## [Requirement]
Repeat word for word the part of the article on nitrogen and water use in farming that opens with the words containing "PULLMAN, Wash. —" and closes with "conduct the study.".

Nitrogen, water use efficiency in farming studied

Brown

PULLMAN, Wash. — A collaborative Washington State University study of how nitrogen and water availability vary within Palouse wheat fields will ultimately help farmers better manage nitrogen fertilizer application on their croplands and reduce one of Earth’s top four greenhouse gases, nitrous oxide.

 
U.S. Department of Agriculture’s National Institute of Food and Agriculture awarded a $4.6 million, five-year grant through its Agriculture and Food Research Initiative to researchers from WSU, University of Idaho and the USDA Agricultural Research Service to conduct the study.
 
The project will take place at the Cook Agronomy Farm outside of Pullman, with further testing at eight additional farms in the Palouse region.
 
Human-induced nitrous oxide
Agriculture is primarily responsible for human-induced nitrous oxide emissions into the atmosphere, said David Brown, associate professor of crop and sciences at WSU and the project’s director. Atmospheric concentrations of the gas have consistently risen for decades mostly due to the increased use of synthetic nitrogen fertilizers since World War II. Yet these fertilizers have also played a crucial role in cereal yield increases over this period, and reducing their application uniformly could have serious consequences for crop production.
 
Therefore, site-specific information on water, soil and crops must also be factored in to precisely manage nitrogen applications within fields, Brown said.
 
Major project components include:
  • Landscape analyses to generate maps of soil and crop properties as well as soil moisture dynamics
  • Modeling to simulate crop growth, organic matter decomposition, water movement, nutrient uptake and more
  • Experiments to determine yields and greenhouse gas emissions as a function of crop density, water availability, temperature and soil properties
 
Applying nitrogen strategically
“The strategy is to apply nitrogen more efficiently, he said. “Apply it only where it’s needed, as much as needed, and no more. In the end, we have a much better chance of producing real tools for farmers to improve nitrogen-use efficiency, optimize profits and reduce nitrous oxide emissions.”

(Entries taken from a collection)

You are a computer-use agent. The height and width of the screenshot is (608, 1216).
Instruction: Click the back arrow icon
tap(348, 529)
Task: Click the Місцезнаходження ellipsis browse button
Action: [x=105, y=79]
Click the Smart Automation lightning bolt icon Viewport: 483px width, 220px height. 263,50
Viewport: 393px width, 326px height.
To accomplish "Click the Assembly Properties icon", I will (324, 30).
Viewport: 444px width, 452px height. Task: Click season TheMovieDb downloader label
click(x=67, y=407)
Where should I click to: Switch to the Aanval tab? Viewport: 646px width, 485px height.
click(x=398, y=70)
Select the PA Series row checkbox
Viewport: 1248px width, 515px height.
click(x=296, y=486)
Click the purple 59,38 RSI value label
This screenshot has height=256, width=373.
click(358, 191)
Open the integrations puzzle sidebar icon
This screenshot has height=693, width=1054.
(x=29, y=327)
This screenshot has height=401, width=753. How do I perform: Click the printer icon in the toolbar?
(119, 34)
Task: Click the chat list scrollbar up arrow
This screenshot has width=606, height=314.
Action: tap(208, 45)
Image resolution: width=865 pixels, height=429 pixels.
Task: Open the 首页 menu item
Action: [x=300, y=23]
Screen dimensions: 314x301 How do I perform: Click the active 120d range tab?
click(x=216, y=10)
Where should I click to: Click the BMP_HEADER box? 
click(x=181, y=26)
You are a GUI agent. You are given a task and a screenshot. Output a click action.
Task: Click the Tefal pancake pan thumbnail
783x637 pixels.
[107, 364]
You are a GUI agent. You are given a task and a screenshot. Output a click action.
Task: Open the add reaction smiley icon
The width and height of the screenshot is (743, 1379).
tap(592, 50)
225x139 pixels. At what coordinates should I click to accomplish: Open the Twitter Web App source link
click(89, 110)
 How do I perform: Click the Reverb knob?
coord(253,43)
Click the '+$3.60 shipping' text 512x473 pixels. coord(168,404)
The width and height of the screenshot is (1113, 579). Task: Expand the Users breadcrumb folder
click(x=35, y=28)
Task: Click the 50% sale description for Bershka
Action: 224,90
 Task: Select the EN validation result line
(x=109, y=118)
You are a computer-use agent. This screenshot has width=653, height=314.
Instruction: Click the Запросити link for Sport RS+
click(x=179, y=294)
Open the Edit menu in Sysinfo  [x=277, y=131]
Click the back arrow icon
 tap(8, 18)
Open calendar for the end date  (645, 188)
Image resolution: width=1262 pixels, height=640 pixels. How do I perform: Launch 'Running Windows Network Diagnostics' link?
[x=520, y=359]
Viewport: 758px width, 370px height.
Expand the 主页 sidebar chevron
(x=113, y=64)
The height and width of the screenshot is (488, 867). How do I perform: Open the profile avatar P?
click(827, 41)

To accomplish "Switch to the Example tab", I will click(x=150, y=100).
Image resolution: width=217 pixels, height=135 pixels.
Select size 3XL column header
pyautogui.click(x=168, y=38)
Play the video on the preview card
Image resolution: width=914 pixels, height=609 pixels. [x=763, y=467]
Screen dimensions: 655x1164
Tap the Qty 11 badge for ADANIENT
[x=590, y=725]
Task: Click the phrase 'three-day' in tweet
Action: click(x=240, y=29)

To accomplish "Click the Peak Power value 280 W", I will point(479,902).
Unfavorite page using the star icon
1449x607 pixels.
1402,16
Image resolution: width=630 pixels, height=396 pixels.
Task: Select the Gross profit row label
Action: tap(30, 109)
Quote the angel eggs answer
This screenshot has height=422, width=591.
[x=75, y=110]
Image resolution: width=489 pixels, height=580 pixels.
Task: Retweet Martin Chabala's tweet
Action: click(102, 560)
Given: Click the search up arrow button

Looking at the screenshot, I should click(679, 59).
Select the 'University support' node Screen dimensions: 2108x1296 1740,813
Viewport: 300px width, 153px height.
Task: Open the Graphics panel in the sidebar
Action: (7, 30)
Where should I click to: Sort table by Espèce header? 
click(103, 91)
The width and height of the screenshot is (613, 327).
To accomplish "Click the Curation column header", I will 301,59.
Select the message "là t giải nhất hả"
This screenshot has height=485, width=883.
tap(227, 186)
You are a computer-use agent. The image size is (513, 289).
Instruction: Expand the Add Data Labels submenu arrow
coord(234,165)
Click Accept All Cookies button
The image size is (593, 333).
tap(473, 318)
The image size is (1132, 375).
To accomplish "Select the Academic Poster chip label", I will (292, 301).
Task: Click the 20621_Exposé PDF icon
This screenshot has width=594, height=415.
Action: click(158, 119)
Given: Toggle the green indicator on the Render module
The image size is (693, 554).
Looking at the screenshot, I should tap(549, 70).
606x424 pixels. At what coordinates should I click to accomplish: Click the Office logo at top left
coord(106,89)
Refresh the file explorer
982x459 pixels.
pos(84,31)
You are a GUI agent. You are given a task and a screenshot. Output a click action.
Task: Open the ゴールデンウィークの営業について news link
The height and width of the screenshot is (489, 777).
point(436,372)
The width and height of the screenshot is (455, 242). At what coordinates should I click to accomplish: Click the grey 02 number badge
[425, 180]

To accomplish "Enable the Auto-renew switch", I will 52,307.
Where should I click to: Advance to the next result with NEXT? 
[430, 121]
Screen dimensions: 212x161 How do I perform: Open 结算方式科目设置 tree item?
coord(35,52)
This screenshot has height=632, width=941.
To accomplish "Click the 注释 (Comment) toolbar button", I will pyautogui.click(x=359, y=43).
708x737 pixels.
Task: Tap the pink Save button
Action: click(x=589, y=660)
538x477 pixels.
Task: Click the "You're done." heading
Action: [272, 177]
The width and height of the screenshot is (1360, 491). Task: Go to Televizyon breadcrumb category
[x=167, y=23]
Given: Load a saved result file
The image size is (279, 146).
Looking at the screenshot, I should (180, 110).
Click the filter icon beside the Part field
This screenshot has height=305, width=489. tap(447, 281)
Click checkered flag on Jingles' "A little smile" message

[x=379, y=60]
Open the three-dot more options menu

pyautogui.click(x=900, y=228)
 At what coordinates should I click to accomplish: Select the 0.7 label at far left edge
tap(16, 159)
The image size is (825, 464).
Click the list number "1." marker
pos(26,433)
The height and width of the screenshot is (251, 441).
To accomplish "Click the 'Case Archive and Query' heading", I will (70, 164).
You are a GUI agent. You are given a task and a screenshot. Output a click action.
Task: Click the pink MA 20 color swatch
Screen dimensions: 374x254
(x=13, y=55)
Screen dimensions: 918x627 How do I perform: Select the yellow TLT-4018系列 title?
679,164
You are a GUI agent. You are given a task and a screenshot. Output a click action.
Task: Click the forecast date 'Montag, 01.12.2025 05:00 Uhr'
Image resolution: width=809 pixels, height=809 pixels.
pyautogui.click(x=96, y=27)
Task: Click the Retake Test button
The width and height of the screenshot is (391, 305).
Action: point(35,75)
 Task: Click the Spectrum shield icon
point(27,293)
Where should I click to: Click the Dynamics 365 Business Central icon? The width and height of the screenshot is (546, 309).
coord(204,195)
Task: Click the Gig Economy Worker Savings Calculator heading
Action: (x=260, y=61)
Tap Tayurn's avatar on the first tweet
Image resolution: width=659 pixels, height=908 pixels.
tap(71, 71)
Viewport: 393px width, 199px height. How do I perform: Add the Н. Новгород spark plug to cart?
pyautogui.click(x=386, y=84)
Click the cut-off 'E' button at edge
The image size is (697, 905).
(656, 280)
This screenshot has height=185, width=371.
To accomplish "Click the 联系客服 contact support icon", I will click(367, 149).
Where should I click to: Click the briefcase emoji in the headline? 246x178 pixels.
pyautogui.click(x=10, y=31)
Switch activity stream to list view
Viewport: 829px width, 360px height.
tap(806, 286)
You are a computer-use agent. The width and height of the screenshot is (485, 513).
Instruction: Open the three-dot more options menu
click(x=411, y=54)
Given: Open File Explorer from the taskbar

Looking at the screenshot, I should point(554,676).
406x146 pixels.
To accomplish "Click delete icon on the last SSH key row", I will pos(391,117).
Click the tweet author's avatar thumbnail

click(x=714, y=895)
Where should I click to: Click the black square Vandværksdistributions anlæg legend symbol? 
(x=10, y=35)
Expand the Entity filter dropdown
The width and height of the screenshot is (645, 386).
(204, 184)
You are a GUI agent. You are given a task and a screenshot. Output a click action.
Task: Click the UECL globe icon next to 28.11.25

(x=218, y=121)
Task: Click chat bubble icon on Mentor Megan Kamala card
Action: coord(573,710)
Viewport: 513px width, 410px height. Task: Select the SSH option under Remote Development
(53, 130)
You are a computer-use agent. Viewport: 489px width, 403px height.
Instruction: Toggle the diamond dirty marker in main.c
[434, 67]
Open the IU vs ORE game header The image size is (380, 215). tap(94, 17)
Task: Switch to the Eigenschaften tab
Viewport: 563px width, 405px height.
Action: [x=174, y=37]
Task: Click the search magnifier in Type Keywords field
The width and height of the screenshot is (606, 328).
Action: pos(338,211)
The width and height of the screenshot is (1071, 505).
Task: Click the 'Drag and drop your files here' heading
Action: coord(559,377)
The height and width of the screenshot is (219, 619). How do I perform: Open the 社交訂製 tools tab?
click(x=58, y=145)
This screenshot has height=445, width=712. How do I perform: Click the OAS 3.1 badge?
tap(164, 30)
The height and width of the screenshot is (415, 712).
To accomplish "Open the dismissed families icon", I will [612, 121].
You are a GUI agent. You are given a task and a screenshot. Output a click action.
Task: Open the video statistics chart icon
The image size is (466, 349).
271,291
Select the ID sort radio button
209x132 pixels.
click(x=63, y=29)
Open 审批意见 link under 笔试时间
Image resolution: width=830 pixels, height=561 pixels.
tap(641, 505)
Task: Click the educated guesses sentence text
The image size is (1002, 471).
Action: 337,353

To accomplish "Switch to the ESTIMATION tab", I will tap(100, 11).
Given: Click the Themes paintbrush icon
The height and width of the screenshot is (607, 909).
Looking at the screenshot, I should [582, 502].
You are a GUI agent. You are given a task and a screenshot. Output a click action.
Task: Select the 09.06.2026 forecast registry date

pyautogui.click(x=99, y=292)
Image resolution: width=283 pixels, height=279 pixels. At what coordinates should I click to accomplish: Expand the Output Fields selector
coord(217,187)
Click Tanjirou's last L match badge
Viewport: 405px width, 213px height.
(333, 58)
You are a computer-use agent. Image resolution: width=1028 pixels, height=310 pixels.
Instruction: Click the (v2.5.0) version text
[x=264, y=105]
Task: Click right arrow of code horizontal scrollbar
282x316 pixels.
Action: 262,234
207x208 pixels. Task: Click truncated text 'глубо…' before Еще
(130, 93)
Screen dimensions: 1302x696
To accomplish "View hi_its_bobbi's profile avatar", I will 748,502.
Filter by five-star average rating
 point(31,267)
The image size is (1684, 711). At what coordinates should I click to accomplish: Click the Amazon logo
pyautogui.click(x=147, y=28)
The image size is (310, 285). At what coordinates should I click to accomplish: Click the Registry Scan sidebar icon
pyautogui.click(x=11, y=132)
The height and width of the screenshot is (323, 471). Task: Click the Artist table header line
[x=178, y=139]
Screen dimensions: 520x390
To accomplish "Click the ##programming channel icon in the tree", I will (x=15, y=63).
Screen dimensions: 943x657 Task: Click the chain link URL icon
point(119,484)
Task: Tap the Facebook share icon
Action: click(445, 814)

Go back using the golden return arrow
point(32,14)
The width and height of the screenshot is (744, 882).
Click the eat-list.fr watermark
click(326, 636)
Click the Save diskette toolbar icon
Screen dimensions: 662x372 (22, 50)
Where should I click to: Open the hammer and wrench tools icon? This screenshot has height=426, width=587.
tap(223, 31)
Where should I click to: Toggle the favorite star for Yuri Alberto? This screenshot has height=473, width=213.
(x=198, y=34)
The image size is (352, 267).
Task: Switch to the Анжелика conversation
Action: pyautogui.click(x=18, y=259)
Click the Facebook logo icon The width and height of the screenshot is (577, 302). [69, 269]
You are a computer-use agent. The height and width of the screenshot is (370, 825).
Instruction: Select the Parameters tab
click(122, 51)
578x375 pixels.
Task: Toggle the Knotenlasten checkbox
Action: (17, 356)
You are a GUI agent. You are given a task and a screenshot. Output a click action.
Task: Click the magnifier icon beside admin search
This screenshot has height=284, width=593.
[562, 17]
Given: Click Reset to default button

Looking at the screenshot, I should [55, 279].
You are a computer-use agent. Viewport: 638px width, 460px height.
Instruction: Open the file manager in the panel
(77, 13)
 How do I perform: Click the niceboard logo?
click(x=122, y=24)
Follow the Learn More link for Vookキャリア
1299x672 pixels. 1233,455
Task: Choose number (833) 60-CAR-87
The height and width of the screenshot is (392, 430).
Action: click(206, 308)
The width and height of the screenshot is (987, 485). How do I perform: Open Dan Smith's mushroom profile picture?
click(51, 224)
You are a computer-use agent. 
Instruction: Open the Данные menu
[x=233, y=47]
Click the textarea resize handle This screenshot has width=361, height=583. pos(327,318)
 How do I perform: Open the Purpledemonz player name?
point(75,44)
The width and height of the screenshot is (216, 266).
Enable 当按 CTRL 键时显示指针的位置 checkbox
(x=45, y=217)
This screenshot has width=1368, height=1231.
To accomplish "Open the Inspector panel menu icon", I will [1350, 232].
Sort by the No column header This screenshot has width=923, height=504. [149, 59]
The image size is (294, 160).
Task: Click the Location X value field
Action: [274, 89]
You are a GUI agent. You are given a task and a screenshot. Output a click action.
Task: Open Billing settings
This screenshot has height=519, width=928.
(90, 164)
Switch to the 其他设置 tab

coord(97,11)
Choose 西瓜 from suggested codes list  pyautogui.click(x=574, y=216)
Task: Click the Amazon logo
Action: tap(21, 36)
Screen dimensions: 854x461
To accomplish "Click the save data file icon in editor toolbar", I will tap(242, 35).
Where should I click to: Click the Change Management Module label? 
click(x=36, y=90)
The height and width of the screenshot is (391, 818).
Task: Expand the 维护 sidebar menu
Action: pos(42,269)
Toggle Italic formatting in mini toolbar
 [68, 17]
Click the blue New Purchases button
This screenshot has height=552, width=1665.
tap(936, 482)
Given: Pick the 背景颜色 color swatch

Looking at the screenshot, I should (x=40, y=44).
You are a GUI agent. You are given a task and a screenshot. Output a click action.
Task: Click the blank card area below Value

## [Reply to the task]
PULLMAN, Wash. — A collaborative Washington State University study of how nitrogen and water availability vary within Palouse wheat fields will ultimately help farmers better manage nitrogen fertilizer application on their croplands and reduce one of Earth’s top four greenhouse gases, nitrous oxide.

 
U.S. Department of Agriculture’s National Institute of Food and Agriculture awarded a $4.6 million, five-year grant through its Agriculture and Food Research Initiative to researchers from WSU, University of Idaho and the USDA Agricultural Research Service to conduct the study.